Thomas Siebel, CEO of data services and tech company C3.ai, has confirmed that he provided a major donation to the truck drivers that have shut down large parts of Canada's capital and a key border crossing to protest pandemic protections.
The CEO said he contributed $90,000 to the so-called "Freedom Convoy," noting it was one of many donations he’s made in honor of issues including protecting "human rights" and "individual liberty." The company happens to be one of many promising to “democratize” artificial intelligence through low- and no-code AI tools.
“I have a long record of providing substantial support to efforts to improve education, advance research, improve access to education, address homelessness, alleviate food scarcity, assure climate security, fund stem cell research, reduce substance abuse, assist the underprivileged, and protect human rights. These are personal initiatives and have nothing to do with the companies or organizations with which he is associated,” Siebel said in a statement sent to Protocol.
However, Siebel swapped “individual liberty” with “human rights” in multiple statements supplied to the media. In a near-identical statement that Siebel gave to Illinois newspaper The News Gazette published Tuesday, Siebel included his goal “to protect individual liberty.”
The tech billionaire’s donation to the disruptive trucker collective and its supporters was first revealed when hackers leaked a list of people who allegedly funded the controversial movement demanding an end to COVID-19 mask mandates in Canada. The jam of parked delivery trucks and their honking drivers, camped since January 28 at the Ambassador Bridge near Detroit, led to a standstill at the U.S.-Canada border. (A related protest in Ottawa has also put residents on edge.)

### Data extract
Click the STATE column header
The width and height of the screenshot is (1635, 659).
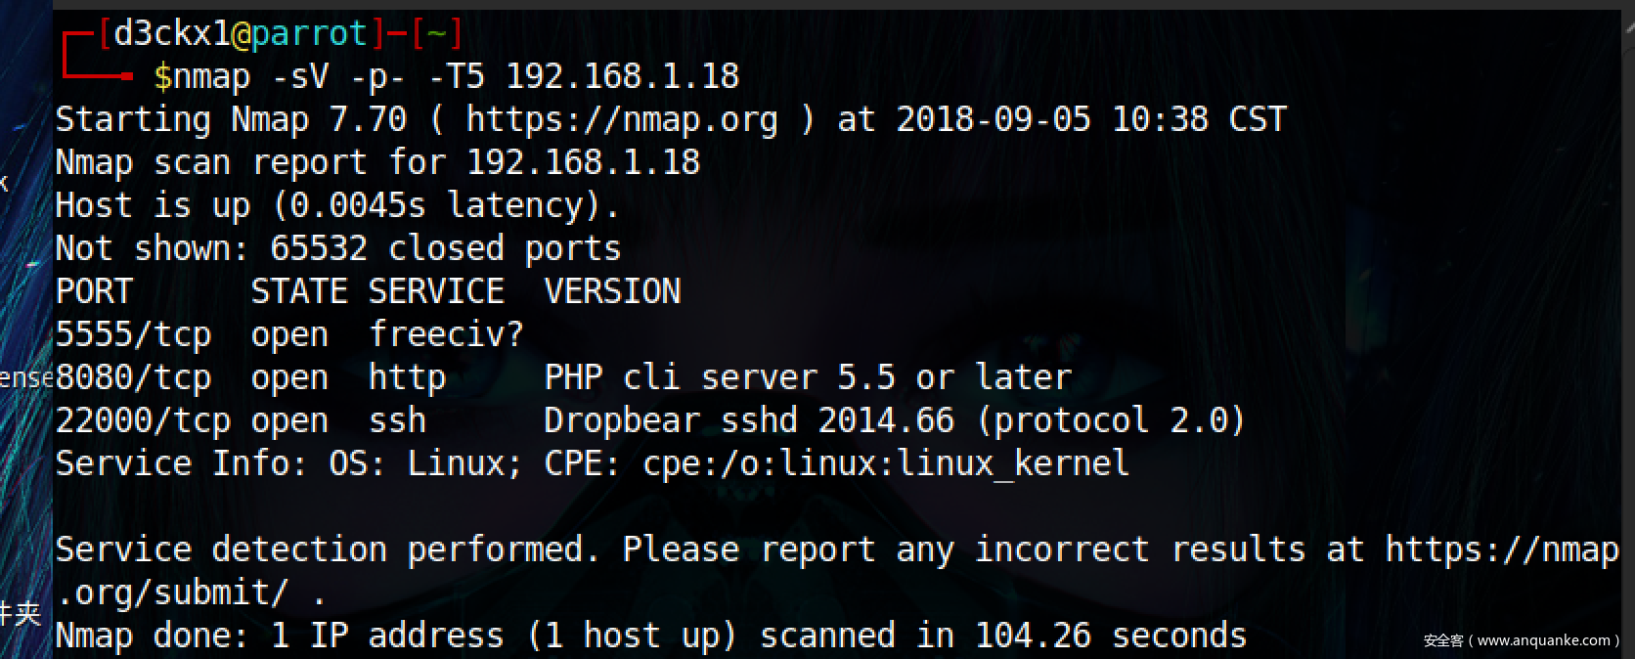pyautogui.click(x=299, y=291)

### Explore the material
**A.** Extract from the article on Thomas Siebel's convoy donation the part that opens with the words containing "Thomas Siebel, CEO" and closes with "no-code AI tools.", copying it word for word.
**B.** Answer these questions using the article on Thomas Siebel's convoy donation:
(i) How much money did Siebel say he contributed to the "Freedom Convoy"?
(ii) Which newspaper published a near-identical statement from Siebel that included his goal "to protect individual liberty"?
(iii) Since what date had the truck drivers been camped at the Ambassador Bridge?
**C.** Proceed with the article on Thomas Siebel's convoy donation, picking up right after its final sentence.

### Response list
**A.**
Thomas Siebel, CEO of data services and tech company C3.ai, has confirmed that he provided a major donation to the truck drivers that have shut down large parts of Canada's capital and a key border crossing to protest pandemic protections.
The CEO said he contributed $90,000 to the so-called "Freedom Convoy," noting it was one of many donations he’s made in honor of issues including protecting "human rights" and "individual liberty." The company happens to be one of many promising to “democratize” artificial intelligence through low- and no-code AI tools.

**B.**
(i) $90,000
(ii) The News Gazette, an Illinois newspaper
(iii) January 28

**C.**
The Ambassador Bridge was reopened Sunday, but the protest bottleneck created an auto parts shortage and forced Motor City automakers, including General Motors, to charter cargo planes to ship parts over the border.
C3.ai counts trucking, logistics and manufacturing companies among its clientele. The company provides software used for things like package logistics, energy management and predicting fleet maintenance needs, for example.
Despite Siebel’s support for the group of truckers that are fighting to end covid-19 protections and vaccine requirements, he told Illinois newspaper The News Gazette that all employees at C3.ai’s headquarters are tested twice each week using testing technology developed at the University of Illinois. Siebel is a graduate of the school and mega-donor with buildings dedicated to the studies of design and computer science named after him.